### Data to process

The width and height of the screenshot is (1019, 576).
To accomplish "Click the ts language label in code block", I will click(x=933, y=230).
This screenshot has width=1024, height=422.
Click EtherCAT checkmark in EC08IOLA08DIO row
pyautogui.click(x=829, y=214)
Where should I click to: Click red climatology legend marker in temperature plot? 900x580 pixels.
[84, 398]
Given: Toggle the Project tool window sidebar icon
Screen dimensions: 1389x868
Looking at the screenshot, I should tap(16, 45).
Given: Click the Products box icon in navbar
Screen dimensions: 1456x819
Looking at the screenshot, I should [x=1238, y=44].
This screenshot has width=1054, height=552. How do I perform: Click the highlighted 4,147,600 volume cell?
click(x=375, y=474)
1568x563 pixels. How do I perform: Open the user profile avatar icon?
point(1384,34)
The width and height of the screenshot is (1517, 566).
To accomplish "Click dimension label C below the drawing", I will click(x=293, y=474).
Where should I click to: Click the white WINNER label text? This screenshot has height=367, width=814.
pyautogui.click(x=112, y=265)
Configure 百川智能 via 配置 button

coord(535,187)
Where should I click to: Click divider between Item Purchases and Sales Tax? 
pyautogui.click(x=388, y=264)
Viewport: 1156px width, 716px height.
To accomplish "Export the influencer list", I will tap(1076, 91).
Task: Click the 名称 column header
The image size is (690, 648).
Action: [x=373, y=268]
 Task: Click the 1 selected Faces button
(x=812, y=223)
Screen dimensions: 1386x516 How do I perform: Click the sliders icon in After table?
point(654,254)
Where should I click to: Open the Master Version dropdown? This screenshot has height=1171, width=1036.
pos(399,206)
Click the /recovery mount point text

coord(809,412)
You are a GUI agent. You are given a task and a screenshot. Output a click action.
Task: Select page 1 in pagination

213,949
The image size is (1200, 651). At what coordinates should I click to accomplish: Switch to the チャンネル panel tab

######

Task brief:
Using the entries above, return each line that includes the word "will".

Solution:
To accomplish "Click the ts language label in code block", I will click(x=933, y=230).
To accomplish "Click dimension label C below the drawing", I will click(x=293, y=474).
To accomplish "Export the influencer list", I will tap(1076, 91).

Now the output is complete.